The chart below (Fig.3) shows also another interesting finding. As the Covid-19 as a ‘total social fact’ affects our life, economy, politics, environment, the number of publications related to Covid-19 come from many scientific areas. Obviously, a large number of publications in the medical area were to be expected. However, publishing so much content in non-medical areas point to a recent trend. Scientific facts are becoming more holistic needing interdisciplinarity to be fully understand. This will be for sure a future for the Open Science paradigm.

In 2016 the European Commission has proposed the European Open Science Cloud (EOSC) initiative as part of the European Cloud Initiative to build a competitive data and knowledge economy in Europe. An extensive consultation with scientific and institutional stakeholders took place in 2016 and 2017. An engagement process was initiated with a first EOSC Summit in June 2017, resulting in the EOSC Declaration endorsed by more than 70 institutions. The summary outcome of the consultation was presented in March 2018 by the European Commission in the form of a roadmap for implementing the EOSC to 2022. Well, the data collected by Scopus seem to follow the steps of the above roadmap, as shown in the following graph.

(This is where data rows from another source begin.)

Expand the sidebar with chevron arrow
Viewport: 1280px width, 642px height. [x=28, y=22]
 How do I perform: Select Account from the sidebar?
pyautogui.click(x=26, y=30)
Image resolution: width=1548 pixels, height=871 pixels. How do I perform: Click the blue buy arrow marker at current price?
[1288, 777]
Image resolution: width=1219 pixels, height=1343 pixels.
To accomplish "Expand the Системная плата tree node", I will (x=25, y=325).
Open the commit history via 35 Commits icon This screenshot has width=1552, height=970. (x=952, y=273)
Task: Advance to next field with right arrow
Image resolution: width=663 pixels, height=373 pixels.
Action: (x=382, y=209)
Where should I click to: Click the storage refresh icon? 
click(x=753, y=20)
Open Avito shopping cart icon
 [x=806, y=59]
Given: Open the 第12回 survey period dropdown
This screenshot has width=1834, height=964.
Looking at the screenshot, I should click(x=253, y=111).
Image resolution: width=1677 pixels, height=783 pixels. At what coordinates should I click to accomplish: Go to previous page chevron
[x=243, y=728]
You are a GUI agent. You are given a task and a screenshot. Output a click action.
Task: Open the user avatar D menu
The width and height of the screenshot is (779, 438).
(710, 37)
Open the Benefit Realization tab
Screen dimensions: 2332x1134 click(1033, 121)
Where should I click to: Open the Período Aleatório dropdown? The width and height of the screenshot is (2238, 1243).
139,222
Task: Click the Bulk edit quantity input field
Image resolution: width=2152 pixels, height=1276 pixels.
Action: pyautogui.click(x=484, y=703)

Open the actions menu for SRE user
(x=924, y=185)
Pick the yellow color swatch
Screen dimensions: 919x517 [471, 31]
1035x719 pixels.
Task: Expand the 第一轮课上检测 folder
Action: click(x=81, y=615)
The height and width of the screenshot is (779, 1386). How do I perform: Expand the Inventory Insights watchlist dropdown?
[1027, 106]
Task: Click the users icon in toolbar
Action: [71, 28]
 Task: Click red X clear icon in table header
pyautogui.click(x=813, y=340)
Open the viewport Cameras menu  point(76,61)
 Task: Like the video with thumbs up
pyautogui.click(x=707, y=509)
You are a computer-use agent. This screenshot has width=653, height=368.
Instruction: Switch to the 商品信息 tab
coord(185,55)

<<The benefit and positive impact of Open Science is being seen as scientists and publishers are sharing information in order to understand and combat the fast-evolving COVID-19 global pandemic. Data surrounding the biology, epidemiology and clinical characteristics of the COVID-19 have been growing daily, with more than 400 articles listed in PubMed (research paper database) according to the Journal of the American Medical Association>> (EOSCA, https://www.eoscsecretariat.eu/news-opinion/open-science-covid-19-vaccine, 23/03/2020.

Open Access and  Open Science can bring together institutional, national and international stakeholders, initiatives and data infrastructures to develop an inclusive open science ecosystem.

This can lead new insights and innovations, higher research productivity and improved reproducibility in science.